Perhaps, the Xoloitzcuintlis’ (pronounced show-loh-eets-KWEENT-lee) ego stems from the fact that it’s one of the most easily recognized and most often depicted dog in the Americas. “Beginning as early as 300 B.C., they appear as single effigy vases, as dancing figures, as old and wrinkly and pregnant, and sometimes with an ear of corn in their mouths,” Monroe says. The Olmec tribe, often regarded as the mother culture of Mexico, and the Aztecs raised Xolos (“sho-los”), which were eaten by the wealthy, usually only on special occasions. They conducted canine sacrifices by shooting them with arrows, asphyxiating them, or throwing the hog-tied animals on rocks before extracting their hearts, which were later cooked and given to Tlaloc, the rain god. The Mayans also mummified “Colima dogs,” believing that they would eventually join them in the underworld, called Xibalba, roughly translated as “place of fear.”
During WWI, military scientists experimented on the Mexican Hairless with poisonous gases because of the similarities between the animals’ slightly waxy skin and that of humans, which accelerated the already-dwindling population.
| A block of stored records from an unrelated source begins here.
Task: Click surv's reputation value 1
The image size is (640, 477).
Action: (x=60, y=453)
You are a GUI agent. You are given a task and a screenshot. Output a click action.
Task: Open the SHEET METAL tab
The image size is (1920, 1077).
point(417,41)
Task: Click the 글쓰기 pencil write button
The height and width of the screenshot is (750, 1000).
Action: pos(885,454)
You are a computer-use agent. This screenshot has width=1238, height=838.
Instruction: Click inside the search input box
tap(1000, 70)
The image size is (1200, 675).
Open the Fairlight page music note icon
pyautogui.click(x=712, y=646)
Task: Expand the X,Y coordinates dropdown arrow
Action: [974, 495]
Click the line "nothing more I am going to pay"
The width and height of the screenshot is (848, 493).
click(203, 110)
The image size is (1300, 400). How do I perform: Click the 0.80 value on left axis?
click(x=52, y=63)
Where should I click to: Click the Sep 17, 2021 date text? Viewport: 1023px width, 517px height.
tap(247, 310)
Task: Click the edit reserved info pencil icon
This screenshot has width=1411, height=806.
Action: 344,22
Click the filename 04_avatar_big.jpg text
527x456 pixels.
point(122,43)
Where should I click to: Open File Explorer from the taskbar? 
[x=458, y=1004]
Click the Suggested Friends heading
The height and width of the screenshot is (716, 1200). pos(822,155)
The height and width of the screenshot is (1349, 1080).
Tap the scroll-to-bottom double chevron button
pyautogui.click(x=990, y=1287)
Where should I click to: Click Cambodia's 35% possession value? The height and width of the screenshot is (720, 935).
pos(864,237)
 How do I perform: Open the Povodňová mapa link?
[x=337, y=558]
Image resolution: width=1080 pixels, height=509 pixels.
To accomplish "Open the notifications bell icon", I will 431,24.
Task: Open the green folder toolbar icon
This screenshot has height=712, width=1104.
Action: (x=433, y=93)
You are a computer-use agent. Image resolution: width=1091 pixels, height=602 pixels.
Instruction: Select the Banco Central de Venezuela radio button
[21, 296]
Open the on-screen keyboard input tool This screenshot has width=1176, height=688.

It wasn’t until the mid-20th century that the breed caught the eye of artists. Mexican muralist Diego Rivera painted a series of frescoes on the stairway walls and corridors of the Palacio Nacional: one depicts a Xolo snarling at a European dog imported by the Spanish conquistadors. They also make cameo appearances in several of Frida Kahlo’s self-portraits including Itzcuintli Dog with Me and Portrait with Small Monkey.